→ Instructions for the task
Quote word for word the part of the data that starts with the line containing "Return [X, Y] for each given word" and ends with the line containing "responsibility [707, 242]", including both of those lines. Leave the pictures out.

→ Provided records
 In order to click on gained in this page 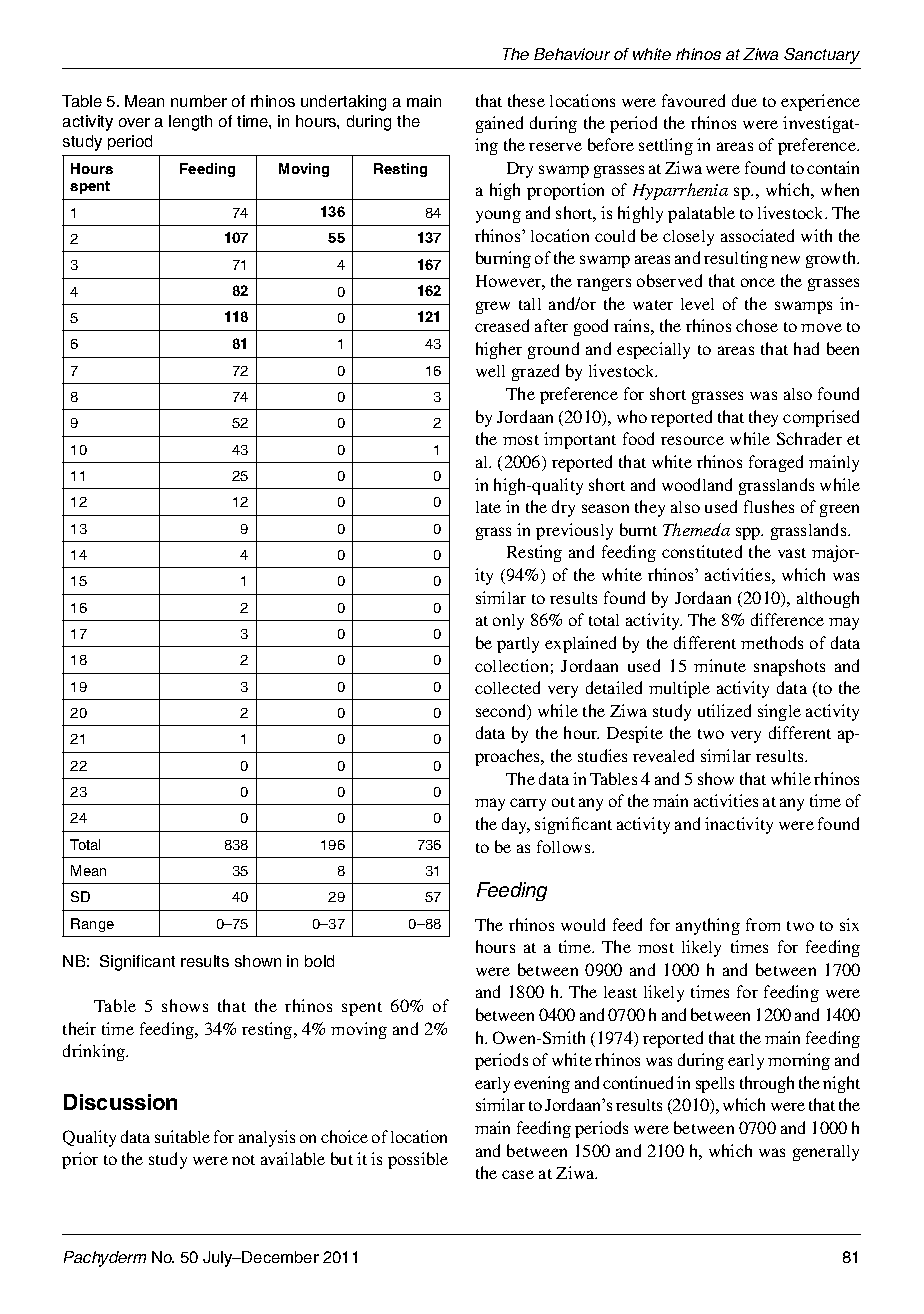, I will do `click(499, 124)`.
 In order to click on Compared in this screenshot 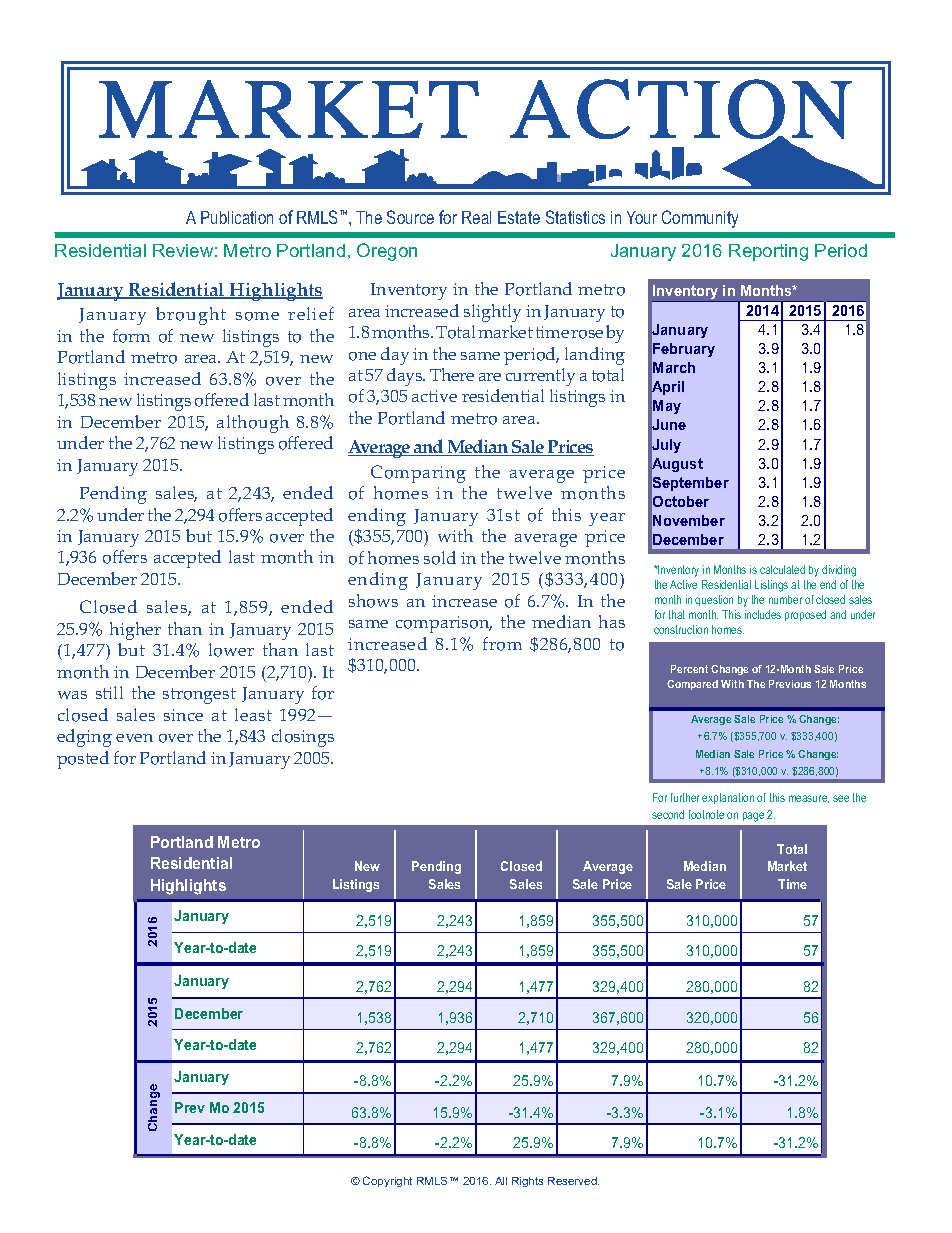, I will do `click(692, 685)`.
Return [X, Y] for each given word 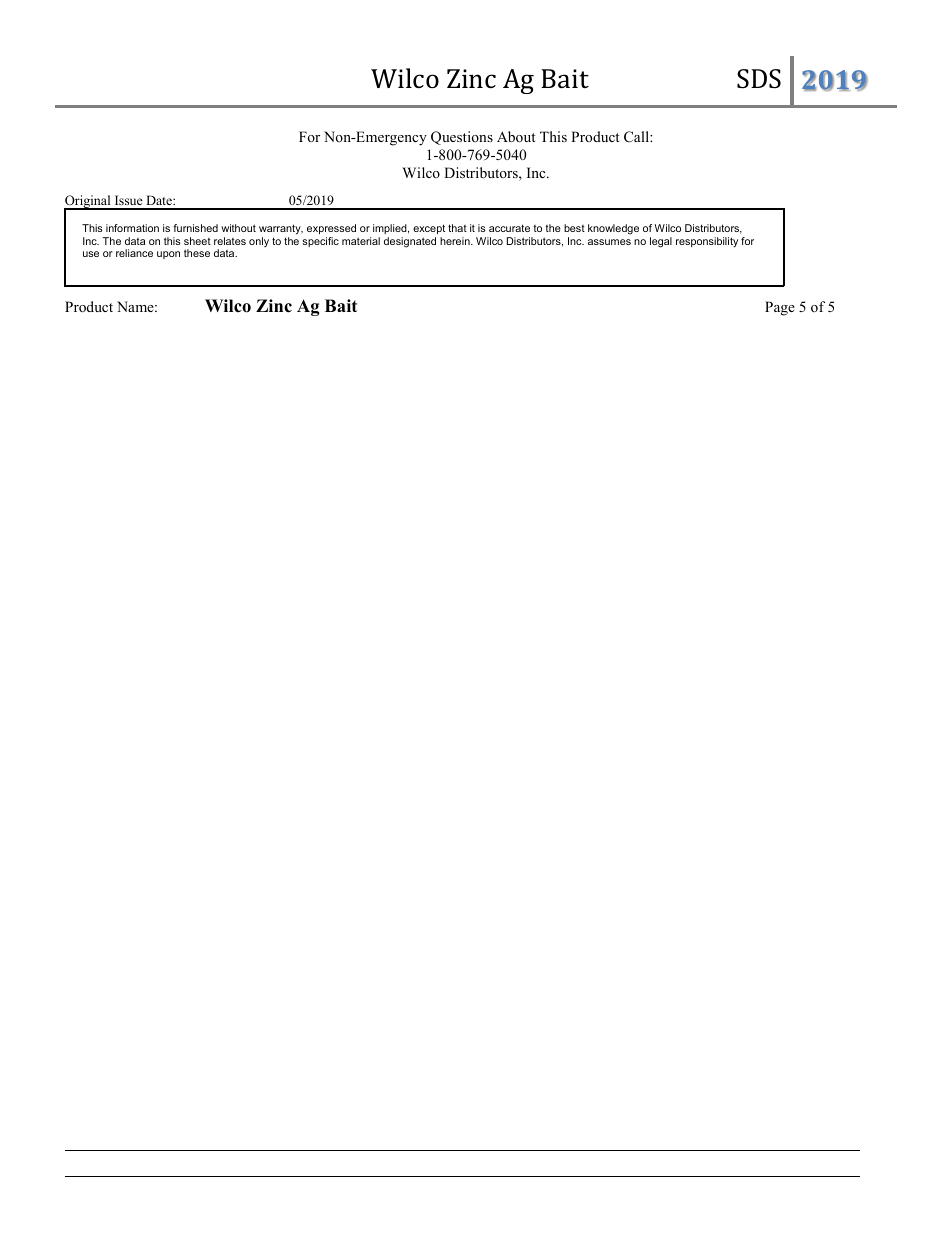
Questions [462, 138]
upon [168, 255]
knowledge [613, 229]
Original [88, 203]
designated [410, 242]
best [574, 228]
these [197, 253]
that [457, 228]
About [516, 136]
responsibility [707, 242]
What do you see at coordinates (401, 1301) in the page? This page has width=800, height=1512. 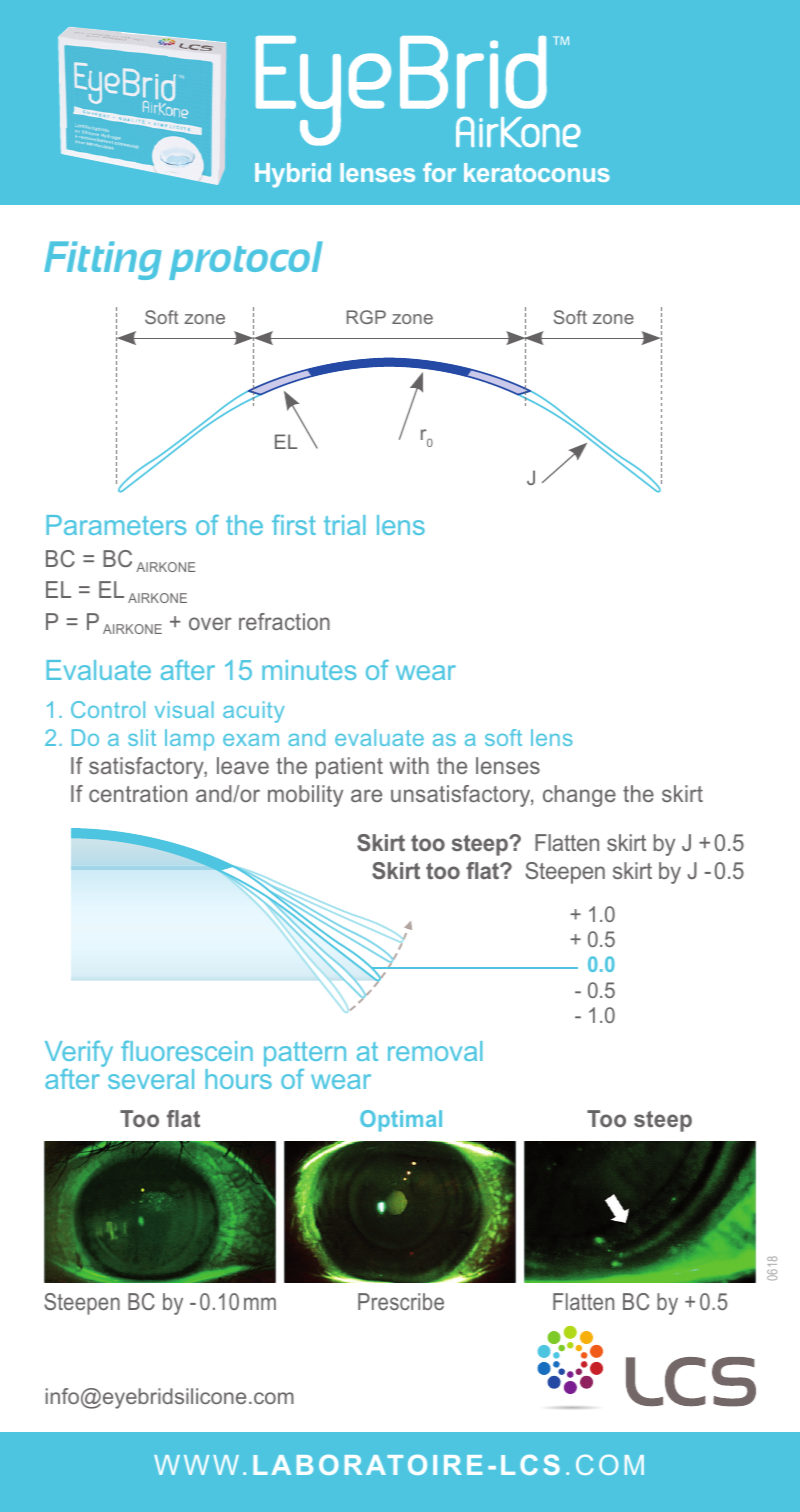 I see `Prescribe` at bounding box center [401, 1301].
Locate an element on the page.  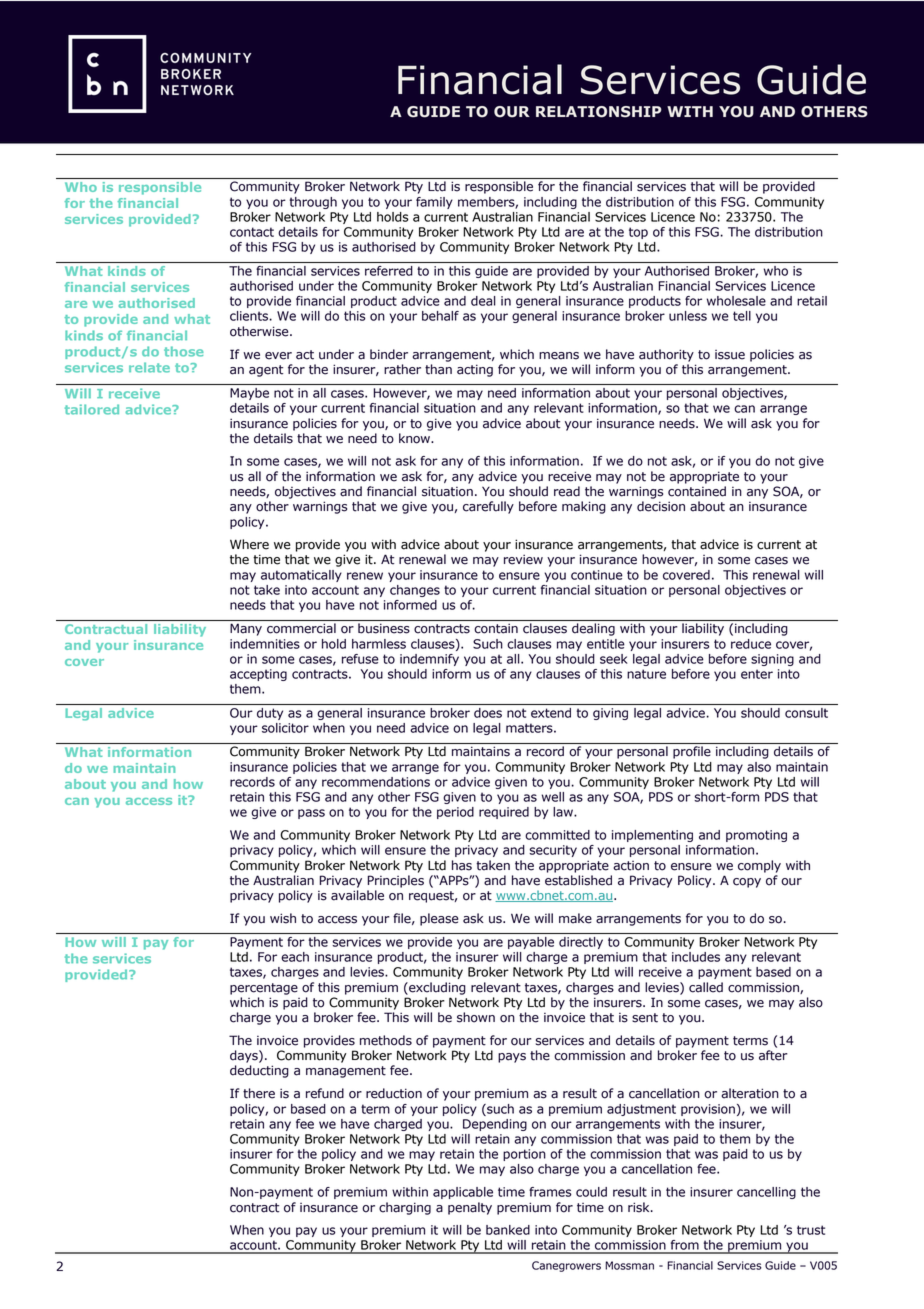
than is located at coordinates (438, 369).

→ Task answer
Return [X, Y] for each given word 
Questions [462, 138]
upon [168, 255]
knowledge [613, 229]
Original [88, 203]
designated [410, 242]
best [574, 228]
these [197, 253]
that [457, 228]
About [516, 136]
responsibility [707, 242]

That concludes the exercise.